With an opening shot of our world-famous Cabot Trail, looking back at Cheticamp Island from the side of French Mountain, this fascinating new DVD celebrates in music and the spoken word, the 20th anniversary of a community festival that is unique in North America.
It was the middle of August 1991 when the inaugural Feis An Eilein (Island Festival) took place in the tiny community of Christmas Island, located on the shore of the Bras D’Or Lake, about a 40-minute drive from either Sydney or North Sydney. At that time it was not known if the idea of a small, community-based festival, designed to promote the Gaelic language and culture would be successful. But it was, and it was also the first cultural event of its kind to be held outside of Scotland.
This 45-minute DVD is called “Feis An Eilein: Fichead Bliadhna” (“Twenty Years of Island Festival”), and it takes us on an informative, educational, and very entertaining look at just what can be accomplished by a small, dedicated group of individuals who refused to let their Gaelic language and culture simply fade away. Written and narrated by Colette Thomas, it gives us a brief history of the Gaels in Cape Breton, and then lets their music, Gaelic songs, and the Gaelic language take centre stage.
Musical highlights over the years, most of which were recorded in concert at the Christmas Island fire hall, include Howie MacDonald (fiddle); Paul MacNeil and Barry Shears (bagpipes); Brenda Stubbert and Tracey Dares MacNeil (keyboards); the Iona Gaelic Singers and Mary Jane Lamond (vocals).
There are several on-camera interviews with fluent Gaelic speakers, both young and old. People like Hector MacNeil, Rod C. MacNeil, Angus MacLeod, Jeff MacDonald, Janet Cameron, and Jimmy (Coloman) MacNeil, explain the origins and present state of Cape Breton Gaelic, and how the social aspects of the milling frolic have helped to preserve this ancient language.
In another interview Meaghan O’Handley remembers working at the Feis as a 16-year-old, teaching fiddle and step-dancing to young children, and holding simple workshops on the Gaelic language for older children and young teens. For over the years one main emphasis of the annual festival has been a desire to pass on the language and culture to the younger generation.

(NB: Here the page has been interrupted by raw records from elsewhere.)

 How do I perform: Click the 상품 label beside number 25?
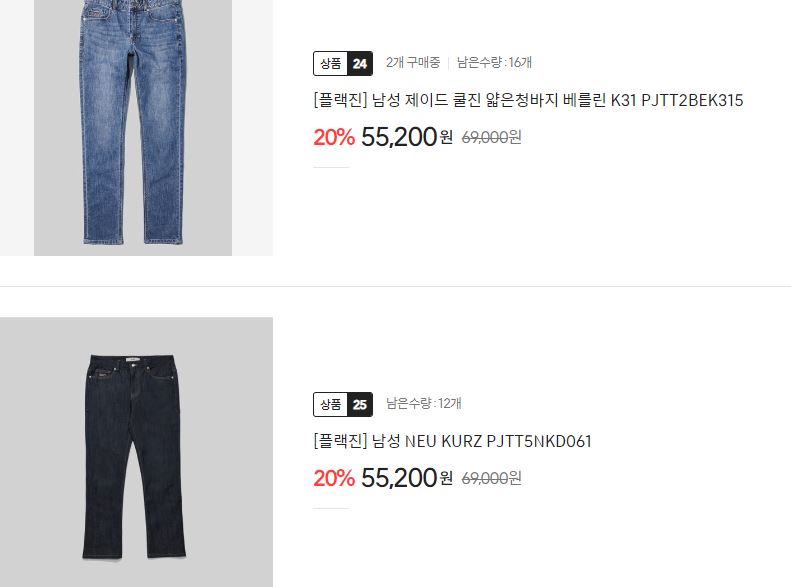coord(330,404)
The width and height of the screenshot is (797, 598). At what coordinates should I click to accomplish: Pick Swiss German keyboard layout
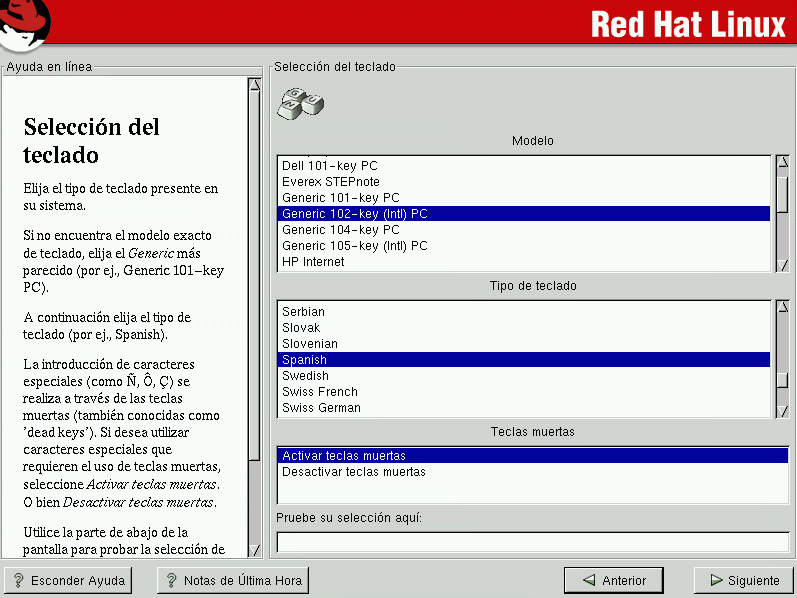tap(321, 408)
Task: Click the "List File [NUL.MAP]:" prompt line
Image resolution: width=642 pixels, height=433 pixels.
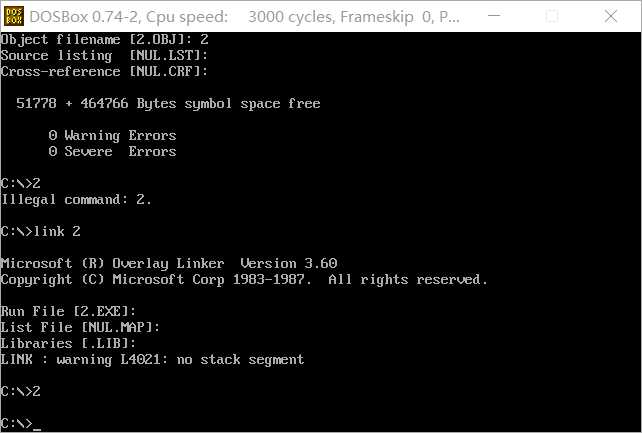Action: click(x=80, y=327)
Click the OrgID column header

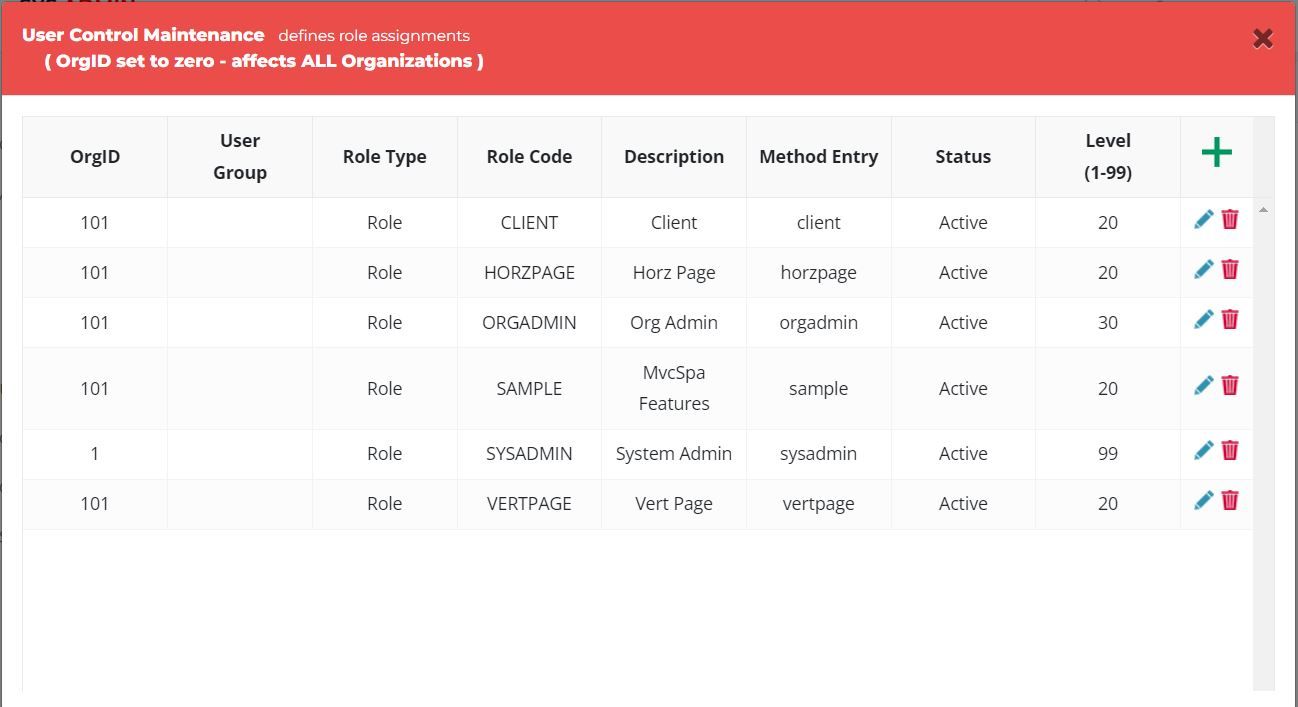[x=95, y=157]
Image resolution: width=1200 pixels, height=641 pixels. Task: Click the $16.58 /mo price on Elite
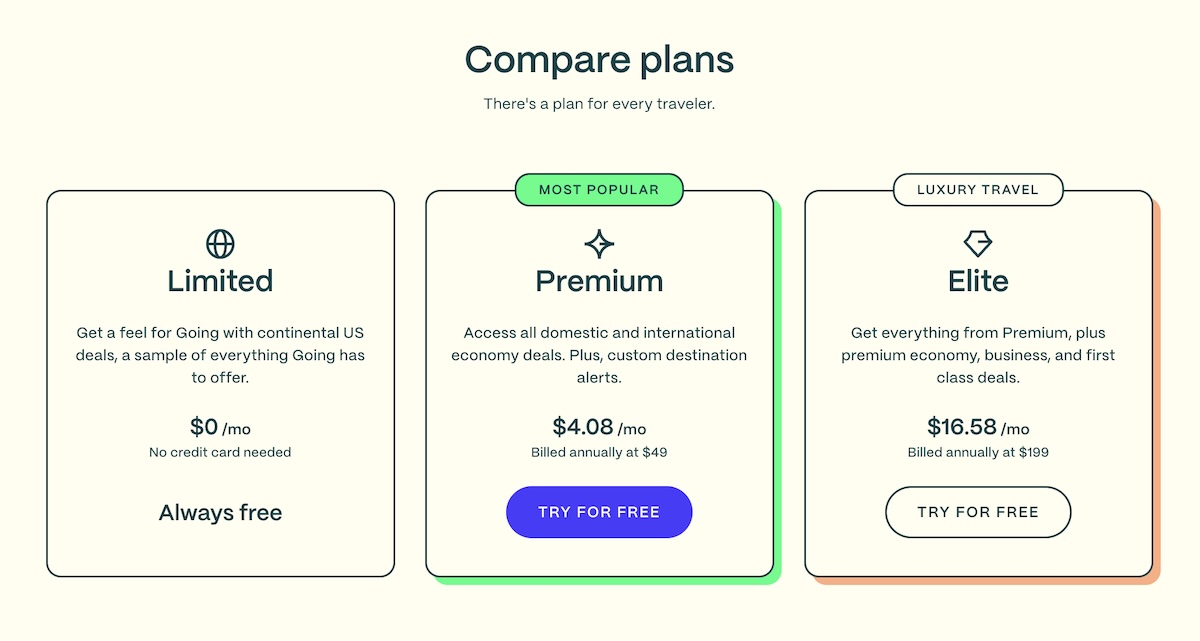(978, 427)
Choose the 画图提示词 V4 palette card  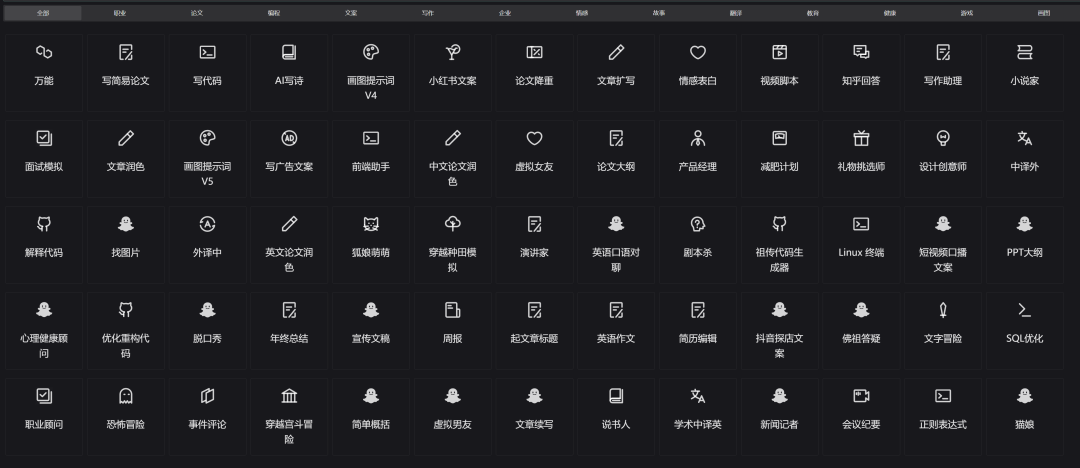[x=371, y=70]
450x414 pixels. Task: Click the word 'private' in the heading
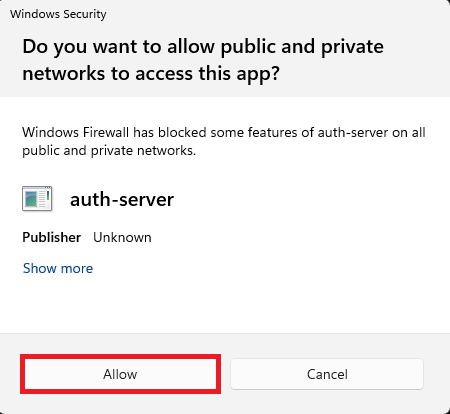[352, 46]
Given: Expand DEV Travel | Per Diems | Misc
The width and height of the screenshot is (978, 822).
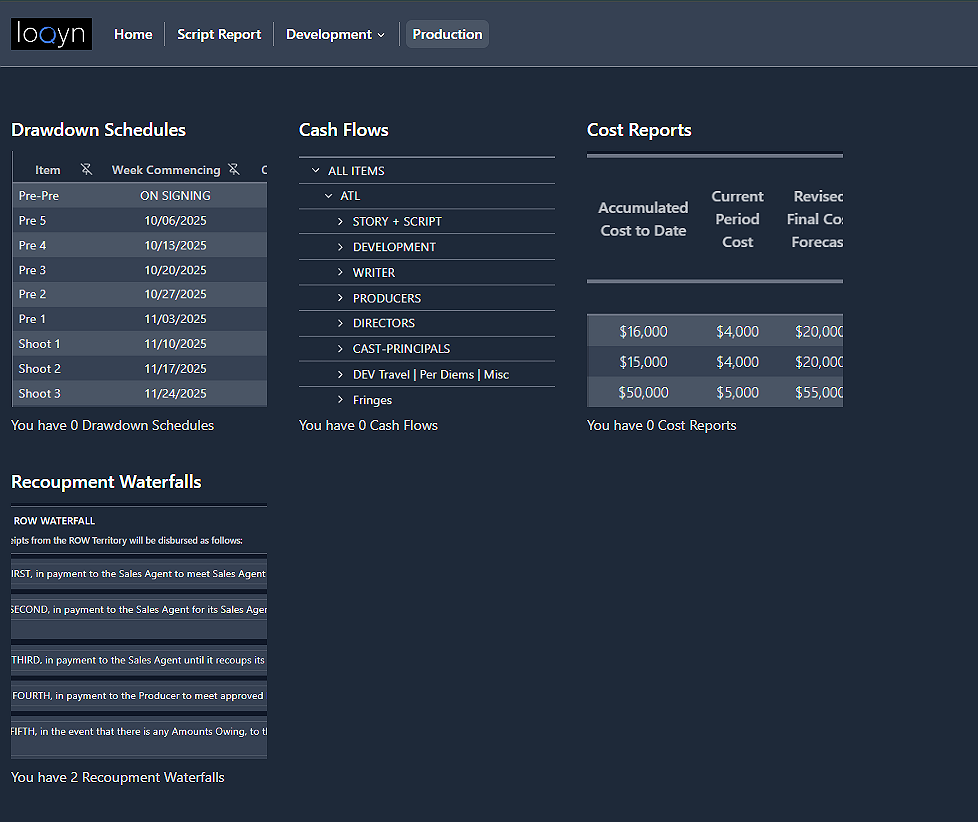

This is perhaps best illustrated by a remarkable concert performance by four young sisters, the daughters of Tracey Dares and Paul K. MacNeil from Castle Bay. Jessie Helen, Nora, Orianna, and Katie Agnes, sing a lively Gaelic song that is just a pleasure to watch and to listen to. When they finish, they receive a rousing standing ovation from the several hundred people packed into the fire hall at Christmas Island.
This charming and informative DVD is 45 minutes long and narrated in Gaelic. However, it also has English subtitles and Gaelic subtitles for those Gaelic speakers who may be hard of hearing. It would make a wonderful Christmas gift for anyone from Cape Breton, especially those with Celtic roots.
It is available for $20 (plus tax) from the Cape Breton Curiosity Shop, 296 Charlotte St. Sydney, the Nova Scotia Highland Village in Iona, and the Gaelic College in St. Anns. It may also be ordered for $20 (plus $5 shipping and handling) from Feis an Eilein, PO Box 317, Christmas Island, N.S., B1T 1R7.